Last year I wrote about the need to bounce forward to evolve economies and eradicate the apathy and complacency about the risk of losing the natural systems we rely on. I was quite hopeful that as we recovered from Covid-19, we could bounce forward not back, and lock in new thinking and practices. But now, more than a year on, nothing has really changed. I am an optimist, but if humanity is to continue to live as we know it, then we need to elevate our sense of urgency and acknowledge the inevitable will happen if we don’t act now. We need to immediately effectuate the global goals as outlined in the Paris Agreement and the SDGs, and the finance sector has a key role to play.
There are various targets that have been committed to by governments, multi-lateral organisations and businesses around the world. Yet, we see many pledges for 2050, but there seems to be a lack of unified, plausible, and immediately actionable plans to achieve them. The finance sector in particular needs to take a credible position on how it intends to contribute. Sustainable investment has boomed in recent times, and it would seem that awareness of the urgent need to address the challenges through financial vehicles has risen. However, there are too many passive investments that lack an authentic sustainable purpose. Europe in particular has seen a large number of mainstream investment funds re-label themselves as Article 8 under the Sustainable Finance Disclosure Regulation without creating any real underlying changes.
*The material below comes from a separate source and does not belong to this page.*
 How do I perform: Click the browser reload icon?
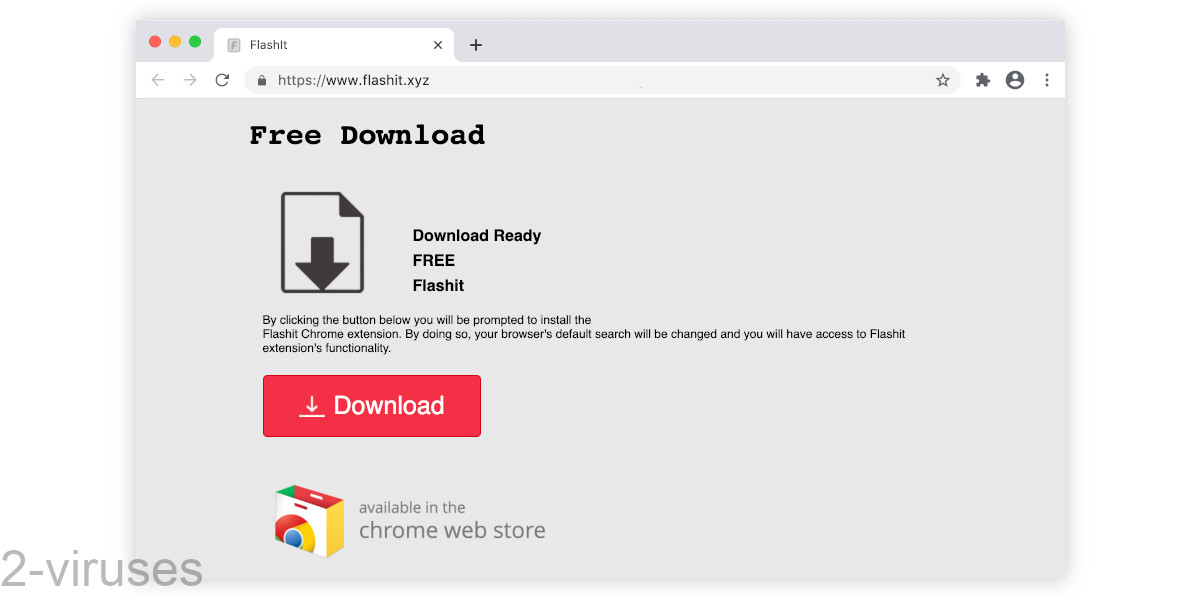(x=222, y=80)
A number of asset managers have also signed up to the UN PRI and may even intent to become net zero, but they don’t vote for some of the climate resolutions at AGMs of investee companies. They might engage with management, but ultimately they will support a company’s resolution on climate change rather than push for stricter shareholder resolutions. It means that the investee companies don’t feel sufficient pressure to change. Interestingly, ultimate beneficiaries are now becoming more active too, and questioning investment strategies. Which is a great segway to my next point.
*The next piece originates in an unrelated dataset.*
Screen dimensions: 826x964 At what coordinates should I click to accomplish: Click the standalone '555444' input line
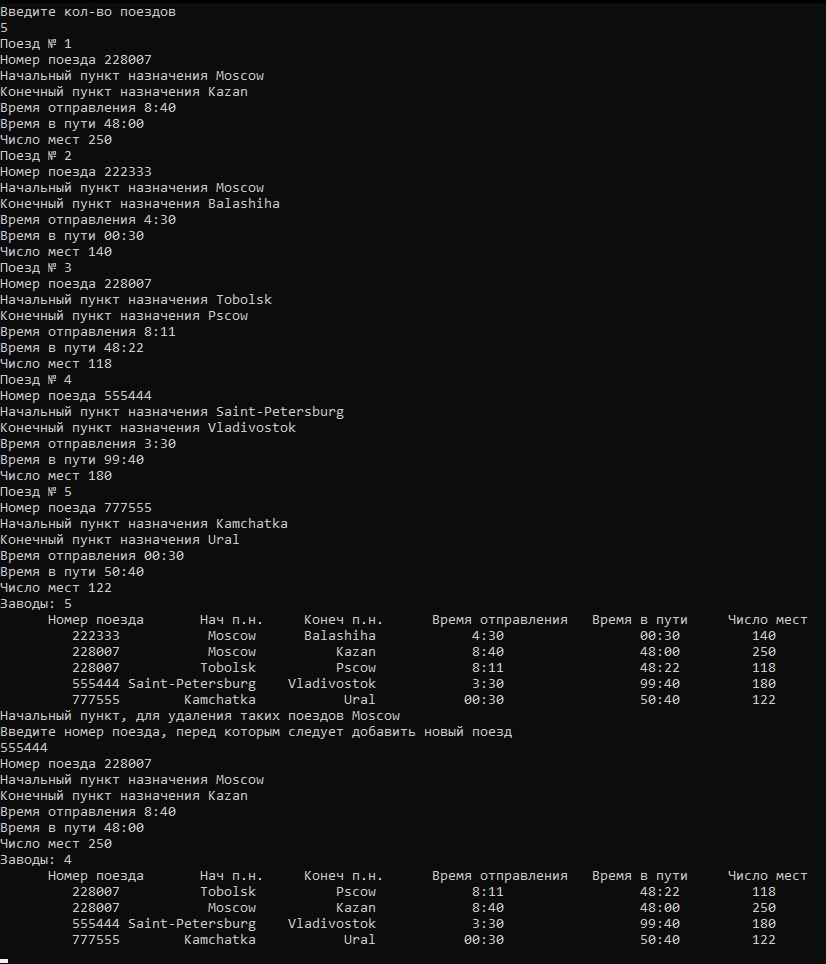point(24,748)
Investors and asset managers need to have active and credible vision plans that are informed by their own values, beliefs and scientific research, but at the same time they should be strongly aligned with transitions that have a much broader buy-in globally. And they have to translate the long-term visions and pledges into the medium and short term. For example, Triodos Investment Management has translated its strategy and set a clear path prioritizing three key global challenges: the energy transition; the food transition; and social inclusion. One of our investment projects is Giga Rhino, a utility scale Lithium-ion energy storage system, the most powerful facility in The Netherlands. The energy efficiency and energy storage capacity in this project is the missing link to making sustainable energy highly efficient and affordable. Another example is our commitment to promoting resilient and inclusive food systems by investing in European trailblazers that accelerate necessary change. We also recently invested in Koinworks, an Indonesian fintech company that helps retail individuals to channelise and diversify their money towards the underserved SMEs, which form the backbone of the country’s economy. In terms of investing in stock listed companies, we established a rigorous selection and asset management process. We do not rely solely on analysis from ESG data providers, but also do our own homework, engage with companies, vote at shareholder meetings, and challenge management when needed. Ultimately we vote with our feet and will divest if investees don’t deliver on the global long-term vision or if they start to act detrimentally.
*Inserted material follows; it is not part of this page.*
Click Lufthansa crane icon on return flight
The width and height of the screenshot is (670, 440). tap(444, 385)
At the end of the day, it’s about investment choices; not only what you choose to invest in, but also how and what you choose not to invest in. If you look at the top 10 holdings in our impact equities and bond funds there is very little overlap with general benchmarks and the funds of our competitors. Many of those have for instance significant exposures to listed Big Tech companies, which we have elected not to invest in due to data privacy concerns, monopolistic behaviour and other unsustainable characteristics. Others have a best in class approach, which allows them to invest in oil and gas companies, albeit those that do less worse than the others. The approach of these passive products is not authentically aligned with global climate action goals and will not lead to change. If you have an active sustainability approach, then you can really be a change maker.
I hold hope that we will not completely regress as we recover from the COVID-19 crisis and that we can create immediately actionable plans. It will be a bumpy road and we are likely going to see more (natural and social) disasters that will eventually create the urgency needed. Then change will accelerate building on the foundations laid by frontrunners. We have the capacities, the capabilities and the technologies and if we operate with an urgent response mindset, we can move quickly and be effective.
Jacco Minnaar is Chair of the Management Board at Triodos Investment Management.